Use the CMHC worksheet What’s Important to You to figure out the things that are important in your neighbourhood.

Do You Want a New Home or a Previously-Owned Home?

A new home is one that has just been built – no one else has lived in it yet. You might buy a new home from a contractor who has built it, or you might hire a contractor to build it for you. A previously-owned home (often called a resale) has already been lived in. Here are some characteristics of each type of home.

New Home

  • Up-to-date
    • A new home has up-to-date design that might reflect the latest trends, materials and features.
  • Choices
    • You may be able to choose certain features such as style of siding, flooring, cabinets, plumbing and electrical fixtures.
    • You may have to pay extra if you want to add certain features, such as a fireplace, trees and sod, or a paved driveway. Make sure you know exactly what's included in the price of your home.
  • Costs
    • Taxes such as the Goods and Services Tax (GST) (or, in certain provinces, the Harmonized Sales Tax (HST)) apply to a new home. However, you may qualify for a rebate of part of the GST or HST on homes that cost less than $450,000. For more information about the GST New Housing Rebate program, visit the Canada Revenue Agency website at www.cra-arc.gc.ca.
    • A new home will have lower maintenance costs because everything is new, and many items are covered by a warranty. You should set aside money every year for future maintenance costs.
  • Warranties
    • A warranty may be provided by the builder of the home. Be sure to check all the conditions of the warranty. It can be very important if a major system such as plumbing, or heating, breaks down.
    • New Home Warranty programs are generally provided by provincial and territorial governments. There are also private new home warranty programs. In some provinces a warranty may be provided by the builder of the home. Check with your realtor or lawyer/notary to find out what the new home warranty program in your province or territory covers.
  • Neighbourhood amenities
    • schools, shopping malls and other services, may not be completed for years.

Building Your Own Home

Some people prefer the challenge and flexibility of building their own home. On one hand, you make all the decisions about size, design, location, quality of material, level of energy-efficiency and so on. On the other hand, expect to invest lots of time and energy.

Resale Home

  • When the home already exists, you can see what you are buying. Since the neighbourhood is established, you can see how easy it is to access services such as schools, shopping malls, libraries, etc.
  • Landscaping is usually done and fencing installed. Previously owned homes may have extras like fireplaces or finished basements or swimming pools.
  • You don't have to pay the GST/HST unless the house has been renovated substantially, and then the taxes are applied as if it were a new house.
  • You may need to redecorate, renovate or do major repairs such as replacing the roof, windows and doors.

What Type of Home Should You Buy?

What types of homes will you be visiting with the idea of buying? Do you see yourself living in a detached single-family home? Or, perhaps a townhouse? Maybe, a duplex?

Single-family Detached

A single-family detached home is one dwelling unit. It stands alone, and sits on its own lot. This often gives the family a greater degree of privacy.

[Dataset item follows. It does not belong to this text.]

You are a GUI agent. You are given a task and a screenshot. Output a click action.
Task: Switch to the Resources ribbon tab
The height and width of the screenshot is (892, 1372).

Single-family Semi-detached

A semi-detached home is a single-family home that is joined on one side to another home. It can offer many of the advantages of a single-family detached home. It is often less expensive to buy and maintain.

Duplex

A duplex is a building containing two single-family homes, located one above the other. Sometimes, the owner lives in one unit and rents the other.

Row House (Townhouse)

Row houses (also called townhouses) are several similar single-family homes, side-by-side, joined by common walls. They can be freehold or condominiums. They offer less privacy than a single-family detached home, although each has a separate outdoor space. These homes can cost less to buy and maintain, even though some are large, luxury units.

Stacked Townhouse

Stacked townhouses are usually two-storey homes. Two two-story homes are stacked one on top of the other. The buildings are usually attached in groups of four or more. Each unit has direct access from the outside.

Link or Carriage Home

A link, or carriage home, is joined by a garage or carport. The garage or carport gives access to the front and back yards. Builders sometimes join basement walls so that link houses appear to be single-family homes on small lots. These houses can be less expensive than single-family detached homes.

Manufactured Home

A manufactured home is a factory-built, single-family home. It is transported to a chosen location, and placed onto a foundation.

Modular Home

A modular home is also a factory-built, single-family home. The home is typically shipped to a location in two, or more, sections (or modules).

Mobile Home

Mobile homes, like manufactured or modular homes, are built in factories, and then taken to the place where they will be occupied. While these homes are usually placed in one location and left there permanently, they do retain the ability to be moved.

Apartment

A self-contained unit in part of a building consisting of a room or set of rooms including kitchen and bathroom facilities.

Forms of Ownership

People who do not rent their home, own it. There are two forms of ownership.

Freehold
Freehold means that one person (or two, such as joint ownership by spouses) owns the land and house outright. There is no space co-owned or co-managed with owners of other units.
Freehold owners can do what they want with their property — up to a point. They must obey municipal bylaws, subdivision agreements, building codes and federal and provincial laws, such as those protecting the environment.
Detached and semi-detached homes, duplexes and townhouses are usually owned freehold.
Condominium
Condominium ownership means you own the unit you live in and share ownership rights for the common space of the building. Common space includes areas such as corridors, the grounds around the building, and facilities such as a swimming pool and recreation rooms. Condominium owners together control the common areas through an owners’ association. The association makes decisions about using and maintaining the common space.
Condominium ownership is ownership of a unit, usually in a highrise but can also be a townhouse or in a lowrise.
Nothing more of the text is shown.